The challenge of treating HIV infants and children is one that wealthy countries, for the most part, do not have to face; because of wide access to medical specialists, HIV testing and drugs to prevent transmission of the virus to newborns, there is very little HIV in babies or young children in the U.S. and other developed countries.

“But in resource-poor settings, HIV is an ongoing epidemic” affecting hundreds of thousands of children, Dr. Abrams notes. About 230,000 children died of AIDS-related causes in 2008. And an estimated 430,000 babies and children were newly infected with HIV in 2008, about 16 percent of all new infections. The vast majority of those occurred through preventable mother-to-child transmission. At the end of 2008, only about 275,700 children were receiving lifesaving ARV drugs, less than 40 percent of those in need.

The consequences of inadequate or inaccessible pediatric HIV treatment are dire. Worldwide, an estimated 2.1 million children were living with HIV/AIDS in 2008. Without treatment, half of all HIV-infected infants will die before they reach their second birthday, and nearly 75 percent of these children will die before they turn five.

S2S has helped make significant inroads against that tide of grim statistics. In the program’s first four years, more than 400 health care workers—from Nigeria, Ethiopia, Zambia, Rwanda and elsewhere—have come to Stellenbosch for the training.  

Starting in 2008, S2S narrowed its focus to training only South African health workers, partly because USAID began funding the program through its South African mission and partly because the demands of the broader program were difficult for Stellenbosch physicians, already juggling a full workload, to maintain. “And over time, capacity has grown in different countries,” adds Dr. Abrams, “so while it hasn’t gone away, the need has lessened.”

Dr. Gilbert Tene at Kigali's pediatric center of excellence, which adapted S2S training materials to improve pediatric HIV care across Rwanda

Exhibit A is a new pediatric center for excellence in Rwanda, modeled after the S2S program and led by, among others, Dr. Tene, who received the S2S training himself in 2007. Once back in Rwanda, Dr. Tene kept working with the S2S team to facilitate training of other ICAP Rwanda team members and other health care providers at the country’s national institutions.

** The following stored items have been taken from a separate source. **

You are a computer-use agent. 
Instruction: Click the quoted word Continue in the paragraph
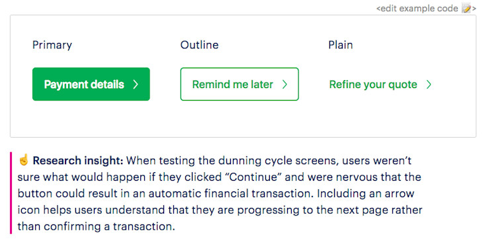(255, 177)
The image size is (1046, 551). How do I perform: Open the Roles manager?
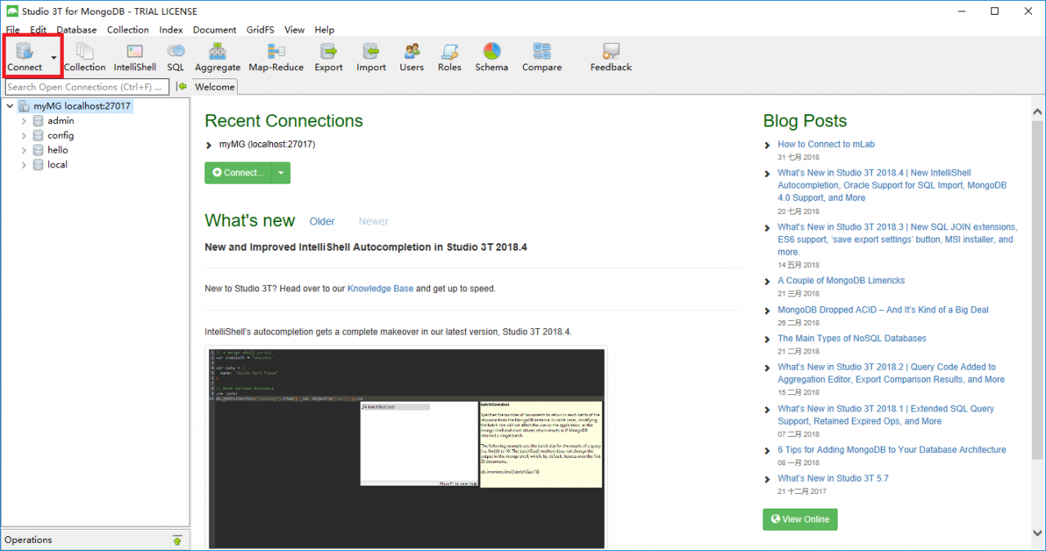point(449,56)
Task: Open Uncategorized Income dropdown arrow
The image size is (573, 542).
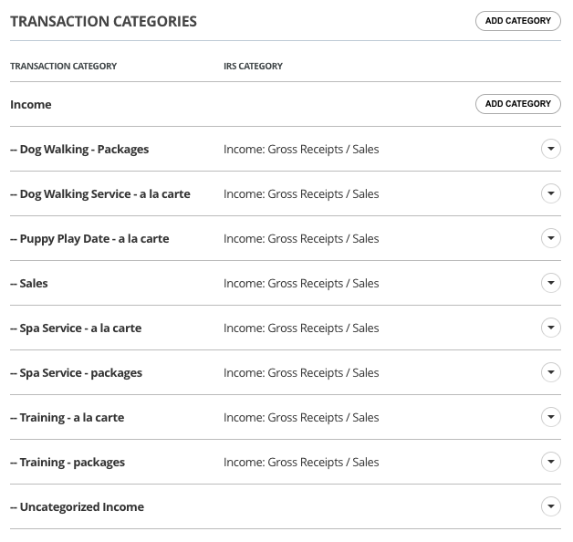Action: tap(550, 506)
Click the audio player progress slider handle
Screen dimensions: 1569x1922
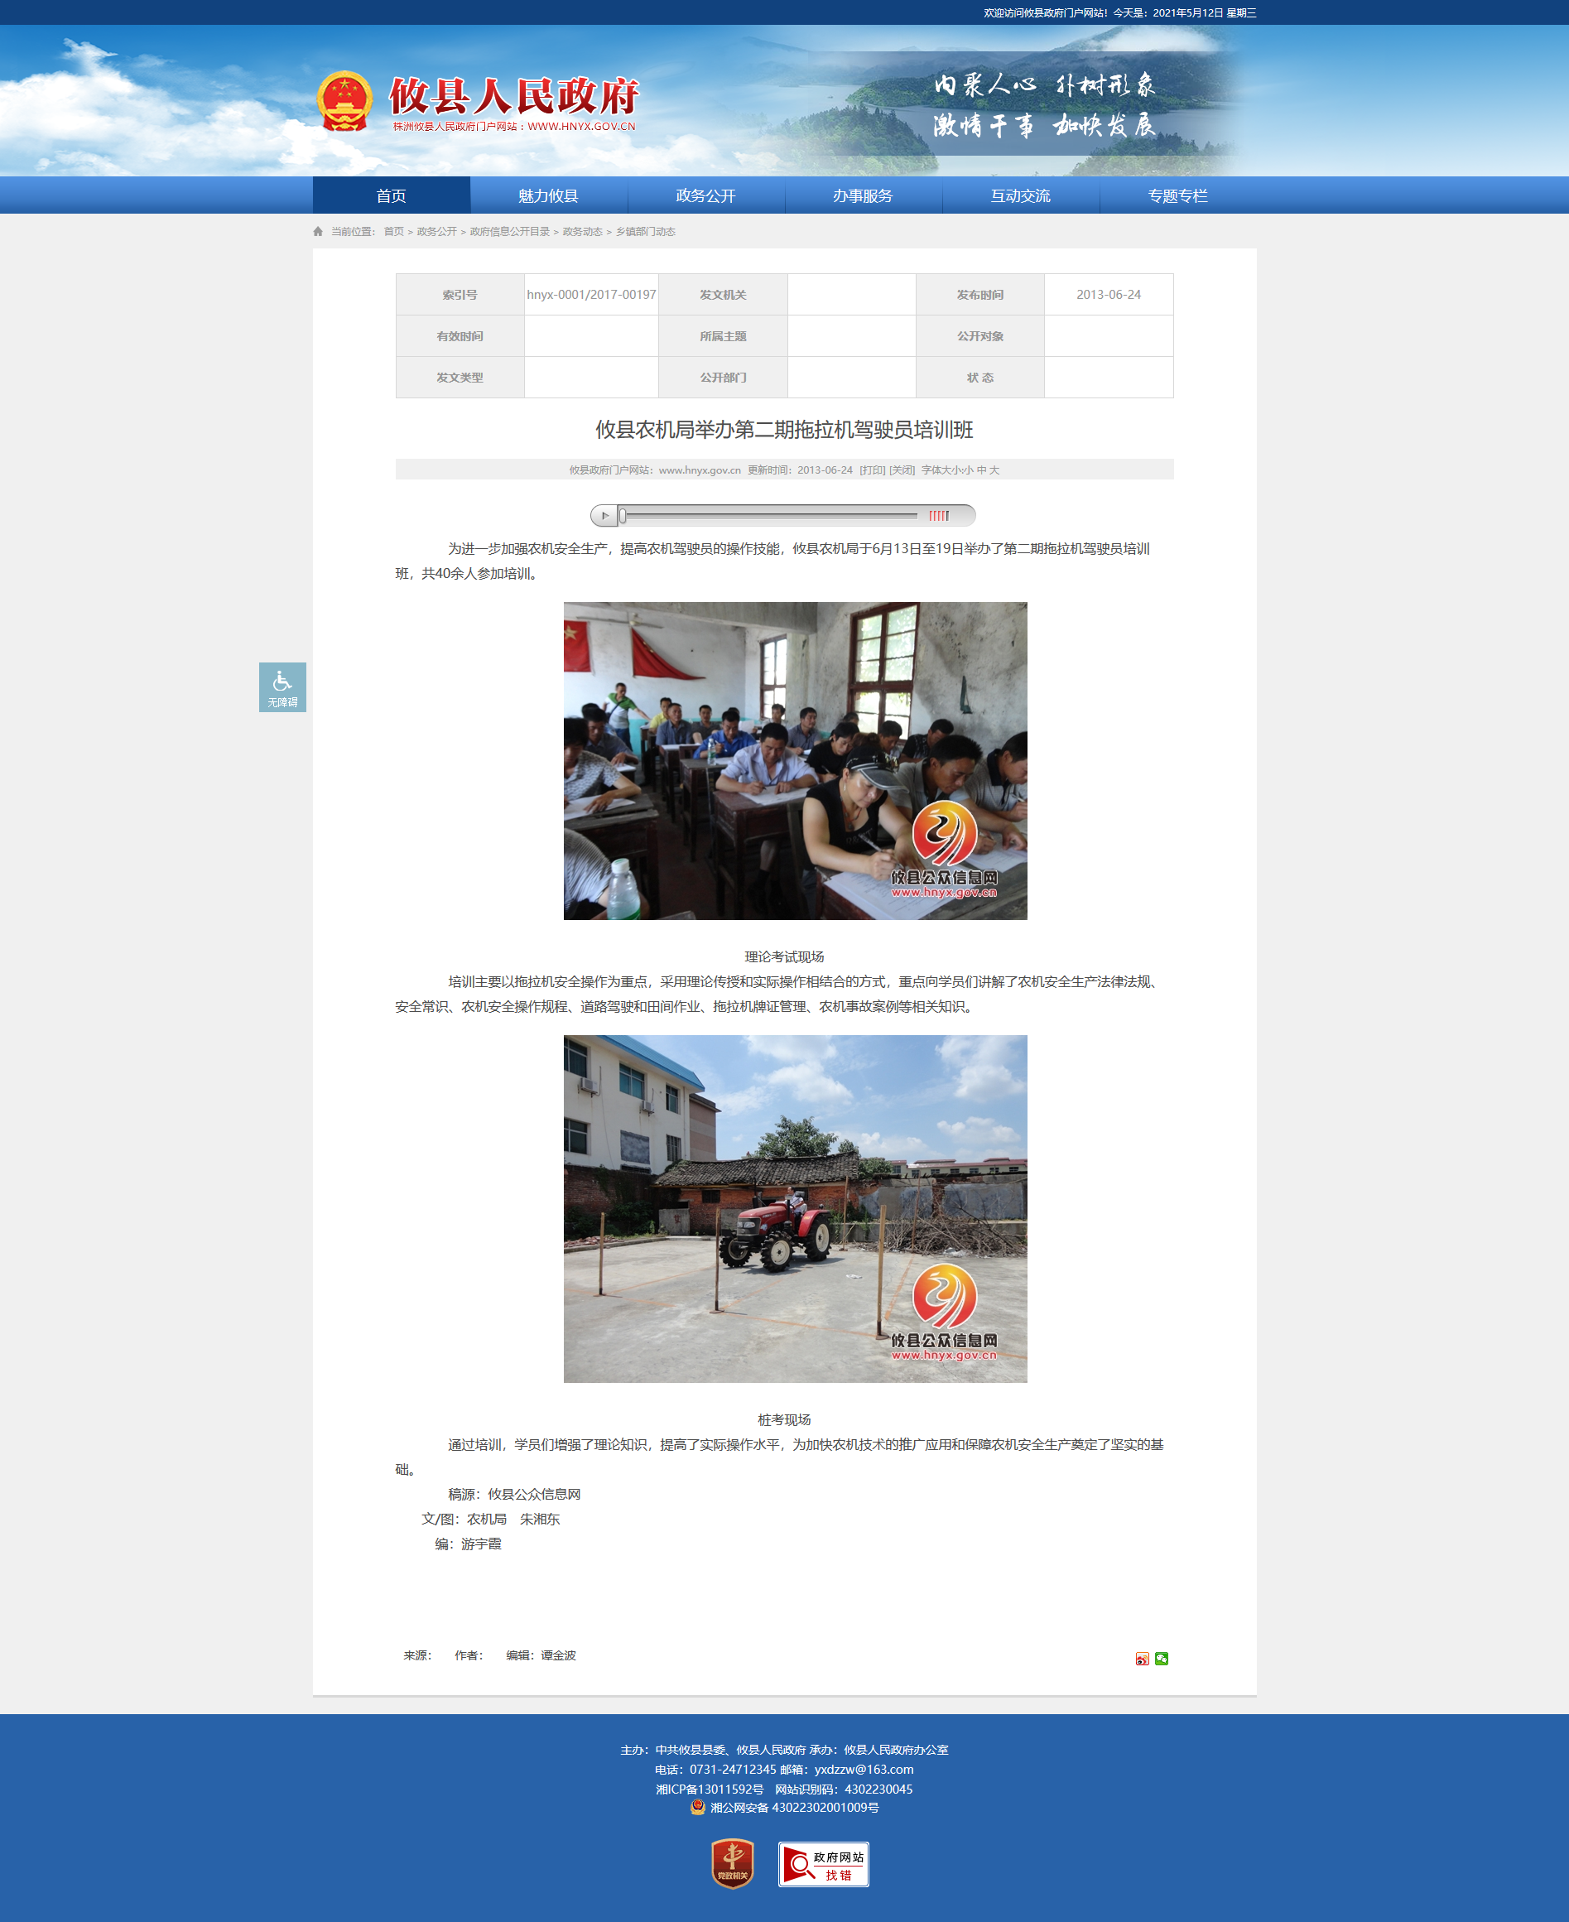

“This helped to constitute a pool of trainers who have been, since then, training care providers on pediatric HIV care and treatment in Rwanda,” Dr. Tene says. In addition, ICAP worked with the Kigali Central University Hospital (KCUH) in 2007 to create the pediatric center of excellence; the center is now fully operational, with a cohort of 250 HIV-infected children who receive high quality comprehensive care. Also with the support of ICAP, Rwanda has launched a pediatric practical training program at the Kigali hospital, using adapted concept and training materials from the S2S program and the model of pediatric care implemented at KCUH to train multidisciplinary teams from district hospitals and health centers—an effort to enhance implementation of high quality care for children across the entire country.

“The collaboration with the S2S program is for us so nurturing, and we keep on looking for ways for its continuous strengthening for mutual benefits through study visits and experience sharing,” Dr. Tene says.

It has also helped turn a bleak future brighter for children like Joseph. Although his treatment was rough going and included some setbacks, he is now doing well on antiretroviral drugs, along with nutrition counseling and psychosocial support for his family. Dr. Tene reports that after 2 years and 3 months of treatment, Joseph now weighs about 30 pounds, shows good neurodevelopment, and can walk and talk.

“We are looking forward to seeing him adhere in a children’s support group and go to school at the appropriate ages,” he says, noting that’s what S2S is really about. “Children and families need to be encouraged to dream about a bright future so as to make necessary effort towards it.”

Editorial note: Joseph is a pseudonym. The child’s real name was withheld to protect his privacy and that of his family.